Published online May 6, 2022. doi: 10.12998/wjcc.v10.i13.4214
Peer-review started: September 11, 2021
First decision: October 25, 2021
Revised: November 3, 2021
Accepted: March 15, 2022
Article in press: March 15, 2022
Published online: May 6, 2022
Processing time: 230 Days and 16.5 Hours
Myocardial calcification is a rare complication in critically ill patients. The prognosis of myocardial calcifications in critically ill patients is very poor if not treated in a timely manner. We describe a rare case of acute extensive myocardial calcifications due to acute myocarditis after receiving extracorporeal membrane oxygenation (ECMO) support.
We report a 17-year-old male patient who developed extensive myocardial calcifications while receiving prolonged ECMO support for severe myocarditis and cardiogenic shock. Extensive myocardial calcifications were confirmed by chest computed tomography (CT). Myocardial calcifications were observed in the left ventricle walls on CT examination 10 days after admission. The patient was then discharged with heart function class II on the NYHA classification. Two years later, the patient was still alive with adequate quality of life. We then included this patient and 7 other cases retrieved from the PubMed, Cochrane Library, EMBASE, and MEDLINE databases in our study, in order to provide a reference for the clinical diagnosis and treatment of this disease.
Multiple causes including prolonged hemodynamic failure, profound acidosis, high vasopressor doses, and acute renal failure may jointly lead to extensive myocardial calcifications. The precise role of ECMO support in the timing and frequency of acute myocardial calcifications deserves further investigation.
Core Tip: We report a 17-year-old male patient who developed extensive myocardial calcifications while receiving prolonged extracorporeal membrane oxygenation(ECMO) support for severe myocarditis and cardiogenic shock. Extensive myocardial calcifications were confirmed by chest computed tomography. The precise role of ECMO support in the timing and frequency of acute myocardial calcifications deserves further investigation.

◆ APPLY WHAT YOU READ ◆
1. In the myocardial calcification case report, what imaging method confirmed the patient's extensive myocardial calcifications?
2. Please go on with the myocardial calcification case report, starting after its Core Tip paragraph.

◆ PROVIDED DATA ◆
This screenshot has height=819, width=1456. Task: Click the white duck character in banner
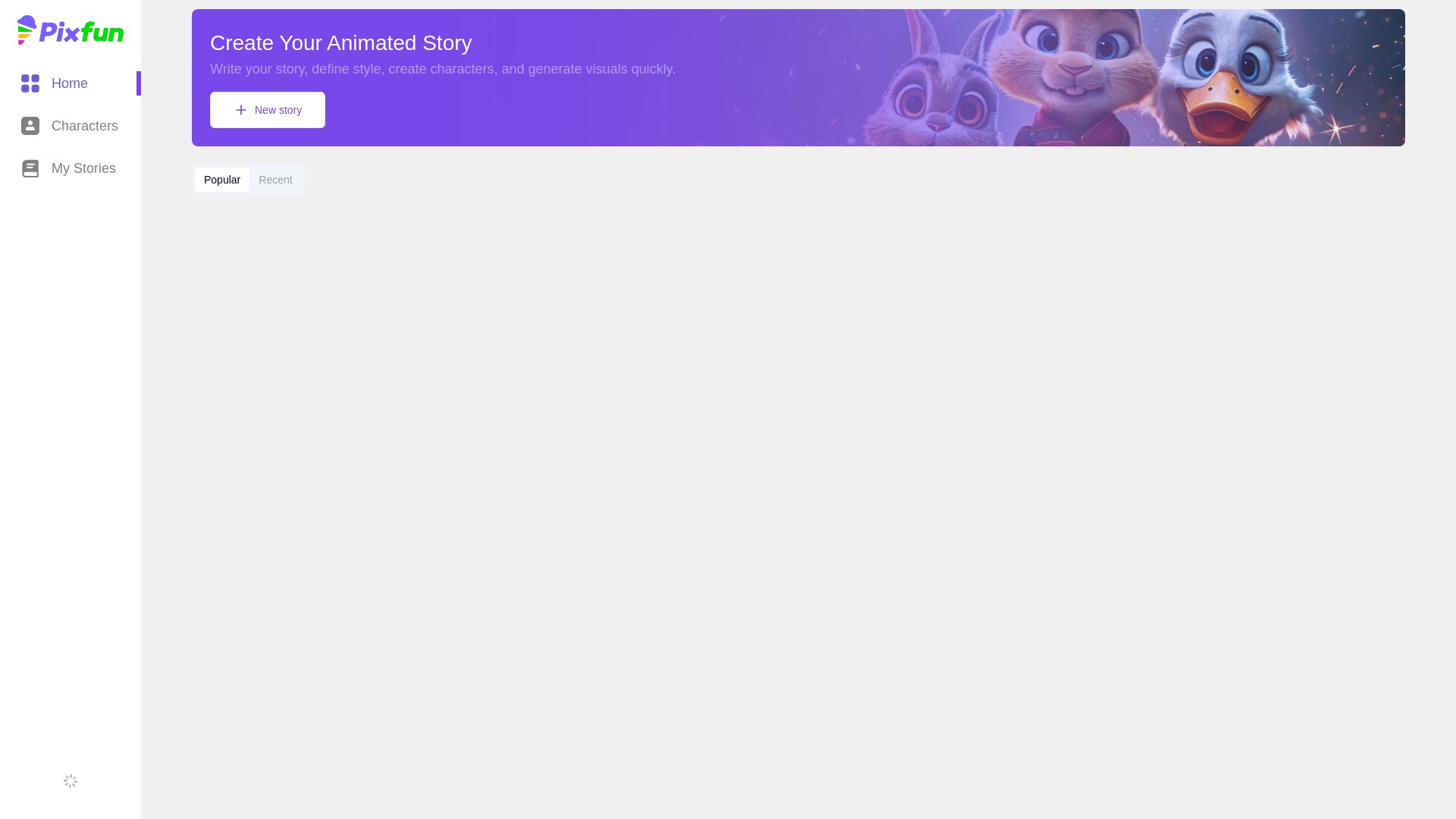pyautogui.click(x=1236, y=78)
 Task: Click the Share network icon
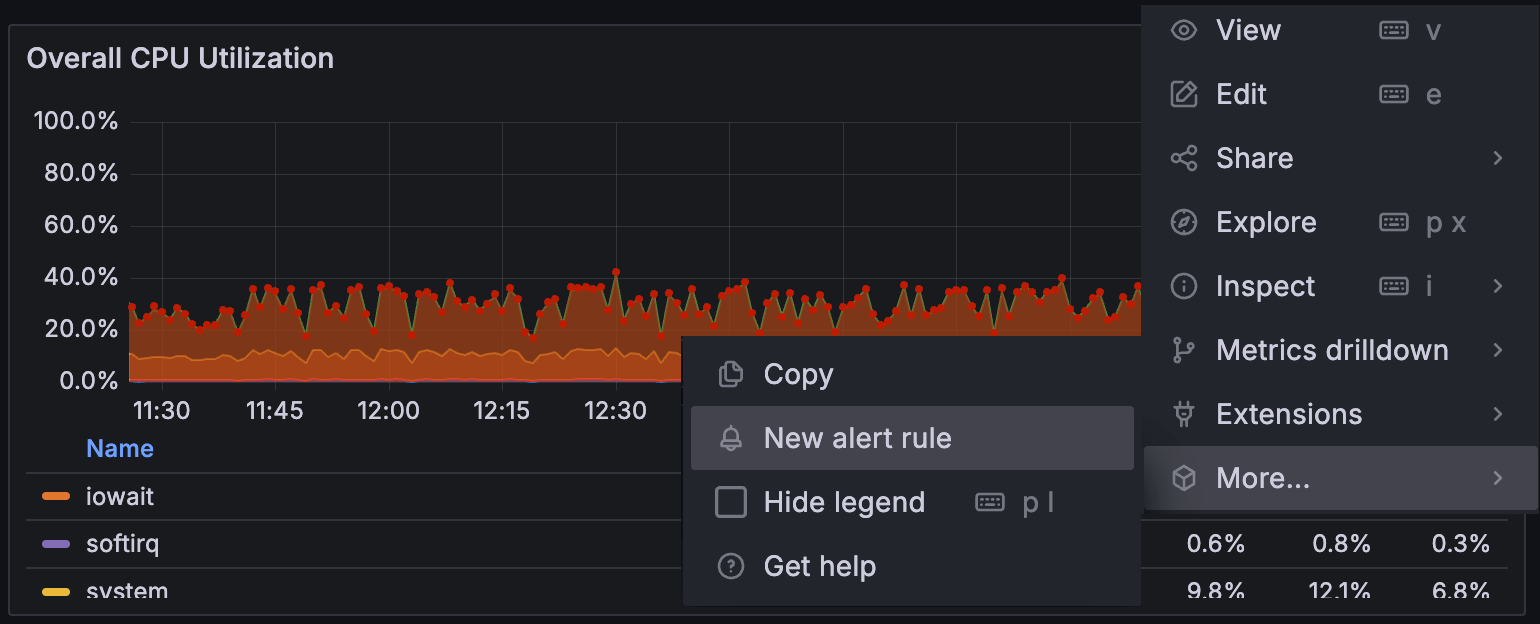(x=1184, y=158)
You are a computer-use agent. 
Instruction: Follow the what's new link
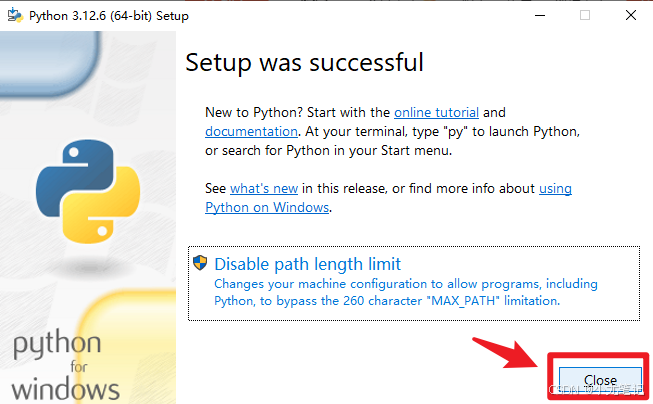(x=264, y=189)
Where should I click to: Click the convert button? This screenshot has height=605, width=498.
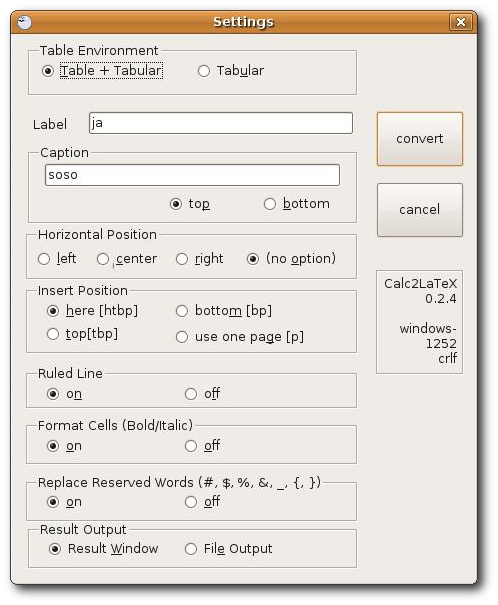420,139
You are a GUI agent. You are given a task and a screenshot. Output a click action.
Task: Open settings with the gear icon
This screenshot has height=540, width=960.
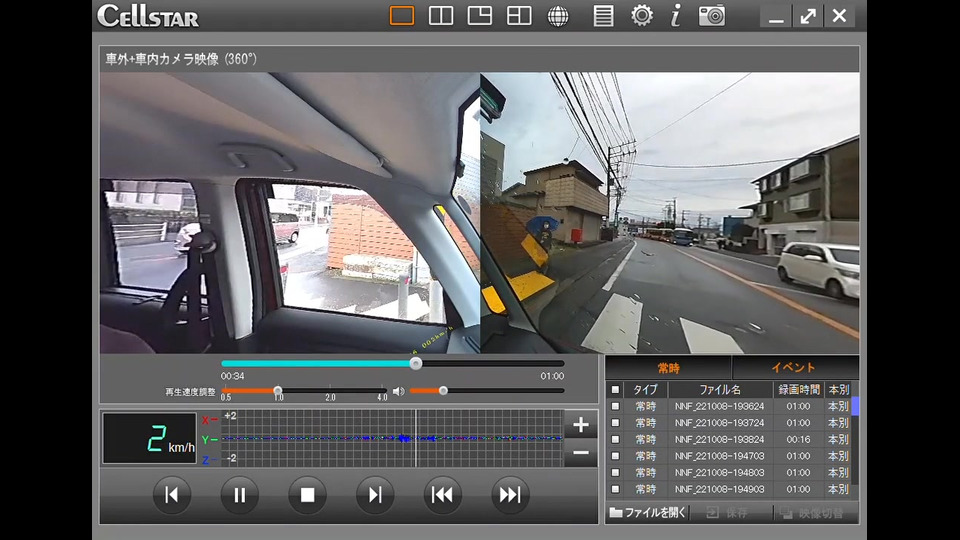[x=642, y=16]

* * *

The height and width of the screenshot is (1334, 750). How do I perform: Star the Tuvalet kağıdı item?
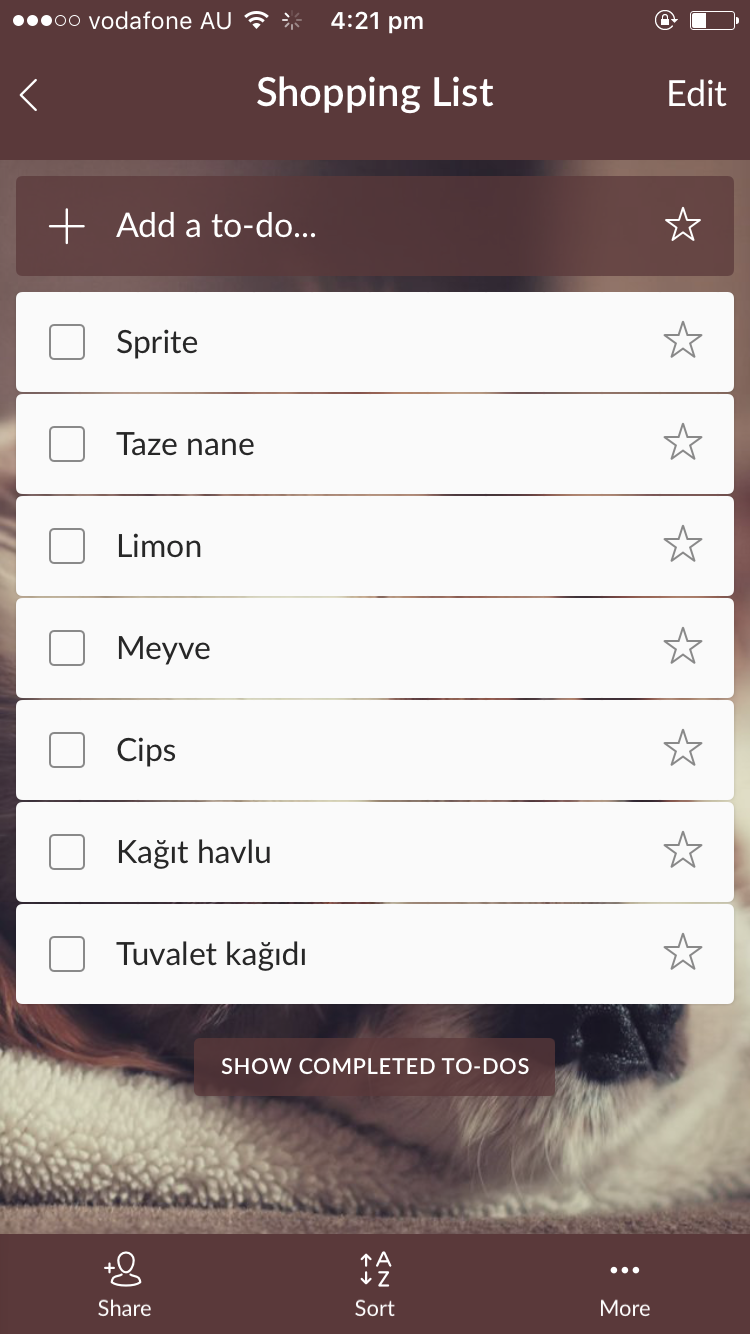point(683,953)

◆ WRITTEN ANSWERS ◆
1. Chest computed tomography (CT).

2.
- Citation: Sui ML, Wu CJ, Yang YD, Xia DM, Xu TJ, Tang WB. Extensive myocardial calcification in critically ill patients receiving extracorporeal membrane oxygenation: A case report. World J Clin Cases 2022; 10(13): 4214-4219
- URL: https://www.wjgnet.com/2307-8960/full/v10/i13/4214.htm
- DOI: https://dx.doi.org/10.12998/wjcc.v10.i13.4214
In recent years, extracorporeal membrane oxygenation (ECMO) technology has been increasingly used in the treatment of critically ill patients with severe myocarditis, cardiogenic shock, malignant arrhythmia, severe acute respiratory distress syndrome (ARDS), and other critical illnesses[1,2]. However, some rare complications have arisen due to ECMO support treatment. We here report a 17-year-old male patient with severe myocarditis who developed acute extensive myocardial calcifications while receiving ECMO support after successful treatment with intravenous arterial extracorporeal membrane oxygenation (VA-ECMO). This patient and 7 other patients retrieved from medical databases were reviewed. Patients’ clinical characteristics, epidemiology, comorbid conditions, diagnostic methods, clinical course and outcomes were collected and analyzed, in order to provide a reference for the clinical diagnosis and treatment of this disease.
A 17-year-old man was admitted to our department with fever and chest tightness for 2 d.
Two days previously, the patient developed fever, chest tightness, and tachypnea. Without treatment, there was gradual aggravation of his symptoms.
The patient had no history of cardiac, renal, or other disorders.
The patient had no relevant personal and family history.
On admission, his temperature was 38.5°C, pulse rate was 139 bpm, respiratory rate was 33 breaths/min, and blood pressure was 89/56 mmHg. Heart sounds were scarcely audible.
Laboratory examination results were as follows: glutamic oxaloacetic transaminase 1080 U/L, glutamic pyruvate transaminase 1450 U/L, creatine kinase 12 000 U/L, creatine kinase isoenzyme 2880 U/L, lactic dehydrogenase 19300 U/L, serum myoglobin 1400 ng/mL, troponin I 4.01 mg/L, white blood cell count 17.6 × 109/L, plasma C-reactive protein 33.0 mg/L, serum procalcitonin 0.15 ng/mL, serum urea nitrogen 14.6 mmol/L, and serum creatinine 235 mmol/L. Immunoglobulin G (IgG) was 8 g/L, antinuclear and antismooth muscle antibodies were negative. Anti-Epstein–Barr virus antibodies IgG and IgM were positive.
Chest computed tomography (CT) examination at admission showed no morphological abnormalities in the heart (Figure 1A).
The initial investigations showed elevated liver enzyme, creatine kinase and creatine kinase isoenzyme levels. Repeat echocardiography 1 d later demonstrated a left ventricular ejection fraction (LVEF) of 35% with moderate diastolic dysfunction, but the left ventricular end diastolic diameter showed no obvious change. Immunoglobulin M and IgG antibodies against Epstein–Barr virus were positive. There was no evidence of coronary artery abnormalities. These findings were consistent with fulminant myocarditis and cardiogenic shock.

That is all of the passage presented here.